川端康成文学忌 1899.6.14 ー1972.4.15 川端忌 又は 康成忌 川端康成が、京都の風景・伝統行事・四季折々の木花を美しく描き、京都弁を文字で読めます。(京都弁に関しては、手が加えられているとのこと) 生き別れとなり、全く別の人生をたどった双子の姉妹の出会と別れの...

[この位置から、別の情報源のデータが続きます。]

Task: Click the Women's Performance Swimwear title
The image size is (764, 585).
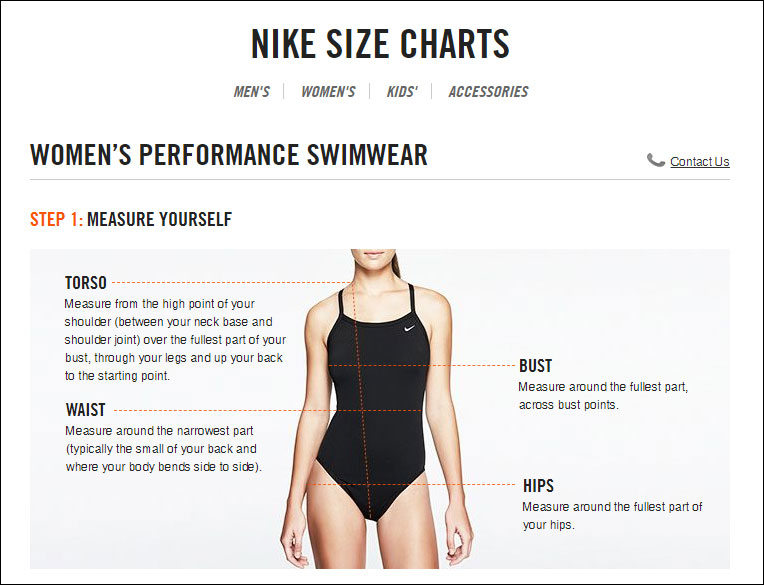Action: tap(229, 155)
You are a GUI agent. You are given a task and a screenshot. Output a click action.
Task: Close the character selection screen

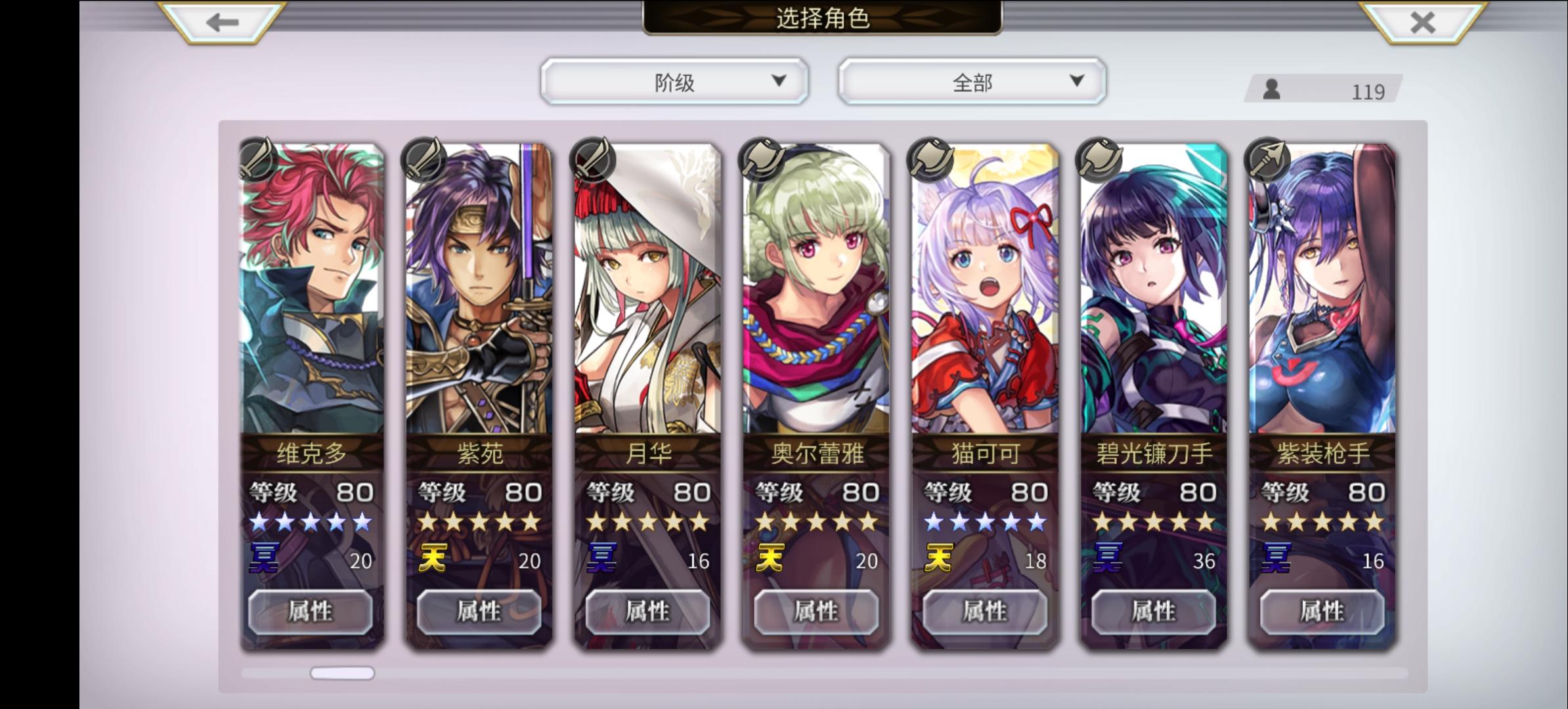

川端康成文学忌 1899.6.14 ー1972.4.15 川端忌 又は 康成忌 川端康成が、京都の風景・伝統行事・四季折々の木花を美しく描き、京都弁を文字で読めます。(京都弁に関しては、手が加えられているとのこと) 生き別れとなり、全く別の人生をたどった双子の姉妹の出会と別れの物語。 捨て子だが、大切に育てられ呉服問屋の一人娘となった千恵子。親元に残されたが、早くに両親を亡くし家も失い山仕事で生計を立てる姉・苗子。 二人は、祇園祭で偶然に出会う。二人は心通じ互いの幸せを願う。姉苗子は、自分の境遇が妹の幸せに影を落とすことを恐れて、一人山に戻っていく。 メインのストーリーは、姉妹の互いを思いやる心象ですが、着物産業の変化衰退が呉服問屋を家業とする千恵子の家庭事情を変えようとしていました。古都に寄せる波です。お嬢様として育てられた千恵子に、家業の経営を指南する若者が現れて、彼女がこれから変わるだろうと思わせるところです。貧しくても清らかに働き生きる姉は、おっとりと豊かに暮らしてきた妹に、違う生き方も見せたのかもしれません。 執筆時、睡眠薬を多用されていたことは有名ですが、古都は文書がシンプルでとても読みやすい小説だと思います。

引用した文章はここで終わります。